A mystery group calling itself the ‘Crumlin and Walkinstown Vigilante Group’ claimed responsibility, in October 1982, for a shotgun attack on four men outside a fish and chip shop in Drimnagh. Gardai said that the four men had no connection with the drug business and added they they hadn’t heard of the group.
Bertie Ahern, then Fianna Fail chief chip, was widely criticised in April 1983 after he maintained that crime had dropped significantly in one particular area of his Dublin central constituency after certain ‘known criminals’ had been kneecapped.
Speaking on the RTE radio programme ‘Day by Day’, Ahern told the interviewer John Bowman that groups of residents often came to him to say they were setting up groups and seeking his advice:
I take the Garda line on this – I tell them that that’s very dangerous. At the same same time they come back a few months later and tell me how they’ve succeeded in cutting down crime in the various areas where they have vigilante groups. It’s hard to keep on saying: “Well it’s not a good idea”. In my own area they’ve taken various actions, some of them I’m totally opposed to. But unfortunately John, I must say that they are quite effective. In one particular part of my constituency, very severe action was taken against known criminals and the area has almost cleaned itself since.
His comments were condemned by Ger Doyle of the Association of Garda Sergants and Inspectors.
Padraig Yeates in The Irish Times later that month suggested that vigilante groups of some sort existed in a whole range of areas of Dublin, stretching from Manor Street and O’Devaney Gardens to Rialto, Cabra, Finglas, Ballymun, Darndale and Coolock. Apparently one of the largest of these gangs operated in Coolock and had been in existence for nine months, when Yeates interviewed one of its members.
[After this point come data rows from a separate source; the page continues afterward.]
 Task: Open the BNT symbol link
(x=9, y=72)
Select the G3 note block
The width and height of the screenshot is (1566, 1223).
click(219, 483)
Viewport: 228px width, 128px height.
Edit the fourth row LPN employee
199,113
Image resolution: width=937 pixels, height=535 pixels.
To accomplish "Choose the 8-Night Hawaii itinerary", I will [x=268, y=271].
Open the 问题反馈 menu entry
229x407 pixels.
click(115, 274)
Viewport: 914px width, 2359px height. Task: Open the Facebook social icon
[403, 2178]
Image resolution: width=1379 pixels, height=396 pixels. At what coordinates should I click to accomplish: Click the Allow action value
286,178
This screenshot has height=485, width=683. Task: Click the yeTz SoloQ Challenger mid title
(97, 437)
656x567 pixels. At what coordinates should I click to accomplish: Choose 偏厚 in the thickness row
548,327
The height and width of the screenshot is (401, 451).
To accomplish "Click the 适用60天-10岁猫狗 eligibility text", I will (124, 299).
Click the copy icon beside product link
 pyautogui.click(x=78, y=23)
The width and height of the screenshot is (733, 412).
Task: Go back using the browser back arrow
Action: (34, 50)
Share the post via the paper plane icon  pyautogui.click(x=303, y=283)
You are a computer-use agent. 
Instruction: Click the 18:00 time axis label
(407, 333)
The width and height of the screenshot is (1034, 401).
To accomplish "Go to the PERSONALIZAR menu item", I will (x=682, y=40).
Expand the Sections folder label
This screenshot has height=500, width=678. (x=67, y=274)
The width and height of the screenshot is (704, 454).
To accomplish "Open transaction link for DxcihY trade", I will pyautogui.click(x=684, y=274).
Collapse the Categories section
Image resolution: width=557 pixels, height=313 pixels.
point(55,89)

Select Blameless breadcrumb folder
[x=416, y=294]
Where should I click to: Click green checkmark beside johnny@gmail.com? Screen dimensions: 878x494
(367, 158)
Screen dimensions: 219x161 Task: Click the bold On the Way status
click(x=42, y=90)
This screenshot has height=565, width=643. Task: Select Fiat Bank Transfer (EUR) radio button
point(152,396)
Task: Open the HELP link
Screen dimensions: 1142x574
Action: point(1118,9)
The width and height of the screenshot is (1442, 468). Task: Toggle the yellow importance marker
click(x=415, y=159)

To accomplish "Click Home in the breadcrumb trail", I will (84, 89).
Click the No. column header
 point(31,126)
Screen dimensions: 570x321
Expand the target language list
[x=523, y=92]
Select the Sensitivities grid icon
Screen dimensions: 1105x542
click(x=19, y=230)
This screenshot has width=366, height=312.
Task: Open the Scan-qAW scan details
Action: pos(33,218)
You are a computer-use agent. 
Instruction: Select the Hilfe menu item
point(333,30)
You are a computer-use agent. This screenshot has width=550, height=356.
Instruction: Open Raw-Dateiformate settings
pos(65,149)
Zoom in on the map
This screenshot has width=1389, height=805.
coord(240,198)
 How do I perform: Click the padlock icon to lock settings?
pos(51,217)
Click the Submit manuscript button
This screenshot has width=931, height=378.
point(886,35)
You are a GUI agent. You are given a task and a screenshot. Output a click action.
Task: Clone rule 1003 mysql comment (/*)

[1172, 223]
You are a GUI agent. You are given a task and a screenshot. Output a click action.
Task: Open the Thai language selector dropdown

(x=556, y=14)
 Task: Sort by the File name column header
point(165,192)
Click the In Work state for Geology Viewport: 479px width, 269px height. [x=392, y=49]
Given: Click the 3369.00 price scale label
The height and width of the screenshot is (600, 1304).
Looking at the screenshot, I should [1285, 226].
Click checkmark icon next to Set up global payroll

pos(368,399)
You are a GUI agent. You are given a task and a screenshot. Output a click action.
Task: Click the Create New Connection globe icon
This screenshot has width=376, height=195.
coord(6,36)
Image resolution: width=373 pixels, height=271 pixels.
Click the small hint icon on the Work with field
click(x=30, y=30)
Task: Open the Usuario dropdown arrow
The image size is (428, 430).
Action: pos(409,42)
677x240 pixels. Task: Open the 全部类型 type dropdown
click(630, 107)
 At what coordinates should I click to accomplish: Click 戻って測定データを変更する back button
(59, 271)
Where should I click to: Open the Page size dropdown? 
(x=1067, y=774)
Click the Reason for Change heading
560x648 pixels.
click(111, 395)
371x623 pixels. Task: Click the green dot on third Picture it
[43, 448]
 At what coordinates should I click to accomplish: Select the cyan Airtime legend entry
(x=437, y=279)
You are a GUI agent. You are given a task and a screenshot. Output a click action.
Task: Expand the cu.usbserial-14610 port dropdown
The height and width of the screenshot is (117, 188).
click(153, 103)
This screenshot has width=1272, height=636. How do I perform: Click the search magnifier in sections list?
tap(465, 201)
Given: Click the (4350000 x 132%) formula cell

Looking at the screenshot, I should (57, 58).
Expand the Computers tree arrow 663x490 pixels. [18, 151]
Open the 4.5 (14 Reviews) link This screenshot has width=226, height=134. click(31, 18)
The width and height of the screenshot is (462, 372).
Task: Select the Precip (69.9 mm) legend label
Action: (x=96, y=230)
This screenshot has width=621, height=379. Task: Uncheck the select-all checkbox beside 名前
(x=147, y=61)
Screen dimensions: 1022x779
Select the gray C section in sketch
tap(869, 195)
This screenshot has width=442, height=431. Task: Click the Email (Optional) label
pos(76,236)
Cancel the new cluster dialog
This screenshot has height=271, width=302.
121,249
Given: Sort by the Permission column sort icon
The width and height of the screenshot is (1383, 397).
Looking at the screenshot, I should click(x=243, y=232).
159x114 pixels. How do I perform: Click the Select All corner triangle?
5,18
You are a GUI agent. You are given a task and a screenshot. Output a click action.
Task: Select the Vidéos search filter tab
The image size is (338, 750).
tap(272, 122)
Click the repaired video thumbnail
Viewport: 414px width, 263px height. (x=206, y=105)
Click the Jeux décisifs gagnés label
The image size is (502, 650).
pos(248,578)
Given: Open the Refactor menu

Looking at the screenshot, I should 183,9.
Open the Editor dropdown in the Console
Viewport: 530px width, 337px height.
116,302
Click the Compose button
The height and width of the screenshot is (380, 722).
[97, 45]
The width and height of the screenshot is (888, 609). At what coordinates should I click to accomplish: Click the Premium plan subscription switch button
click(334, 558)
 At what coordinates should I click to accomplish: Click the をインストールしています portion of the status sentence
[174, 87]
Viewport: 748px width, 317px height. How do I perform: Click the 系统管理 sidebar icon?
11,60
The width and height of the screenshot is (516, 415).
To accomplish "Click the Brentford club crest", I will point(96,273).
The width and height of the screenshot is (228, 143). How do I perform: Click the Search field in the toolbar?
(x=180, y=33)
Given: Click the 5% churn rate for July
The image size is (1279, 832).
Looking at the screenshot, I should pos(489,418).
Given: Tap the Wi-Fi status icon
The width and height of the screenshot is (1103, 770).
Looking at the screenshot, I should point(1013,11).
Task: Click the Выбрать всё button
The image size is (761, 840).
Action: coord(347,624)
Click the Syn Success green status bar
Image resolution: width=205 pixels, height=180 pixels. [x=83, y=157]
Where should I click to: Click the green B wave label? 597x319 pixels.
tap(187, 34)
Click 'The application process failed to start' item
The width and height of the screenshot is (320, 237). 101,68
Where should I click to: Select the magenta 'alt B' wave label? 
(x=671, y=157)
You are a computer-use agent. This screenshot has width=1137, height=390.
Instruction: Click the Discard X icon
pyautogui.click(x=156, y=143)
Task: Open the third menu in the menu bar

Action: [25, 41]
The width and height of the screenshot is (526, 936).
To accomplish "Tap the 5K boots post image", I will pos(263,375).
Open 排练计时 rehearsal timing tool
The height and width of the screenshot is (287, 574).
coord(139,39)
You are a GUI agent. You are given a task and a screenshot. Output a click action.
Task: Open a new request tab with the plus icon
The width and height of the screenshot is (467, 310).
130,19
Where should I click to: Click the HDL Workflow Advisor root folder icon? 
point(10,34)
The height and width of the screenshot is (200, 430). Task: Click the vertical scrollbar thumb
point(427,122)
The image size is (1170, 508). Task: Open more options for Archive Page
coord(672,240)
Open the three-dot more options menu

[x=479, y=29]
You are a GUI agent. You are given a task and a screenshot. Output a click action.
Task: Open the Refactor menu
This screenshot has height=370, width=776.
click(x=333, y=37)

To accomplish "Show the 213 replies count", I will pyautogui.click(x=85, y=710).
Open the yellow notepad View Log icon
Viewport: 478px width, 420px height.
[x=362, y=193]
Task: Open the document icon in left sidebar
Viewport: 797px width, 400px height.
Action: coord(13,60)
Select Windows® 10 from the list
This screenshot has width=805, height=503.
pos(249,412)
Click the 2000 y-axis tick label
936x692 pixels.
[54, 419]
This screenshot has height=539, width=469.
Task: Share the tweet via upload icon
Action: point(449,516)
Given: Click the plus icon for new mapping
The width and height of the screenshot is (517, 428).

During that time it was involved in several clashes with local teenage gangs, and a man associated with the group was beaten last Easter.
Later that week another journalist at the same papar, Michael Foley, went down to Rialto to interview local people and could find no evidence of organised vigilante activity.
In April 1984, the Campaign Against the Criminal Justice Bill, at a press conference in Dublin, claimed that the Minister for Justice Mr Noonan had
organised one group of vigilantes from South Hill in Limerick and that a Fine Gael TD was doing the same in Crumlin.
The campaign involved tenants associations, the Simon Community, the Dublin Travellers’ Committee and the Prisoners’ Rights Organisation. Also speaking at the press conference was Mick Quinlan of the Gay Collective who complained that gay men were widely being harassed and abused by the Gardai. He said that during the Charels Self murder investigation when gays were detained under section 30 of the Offences Against the State Act, the Gardai had built up files on 1,500 gay men.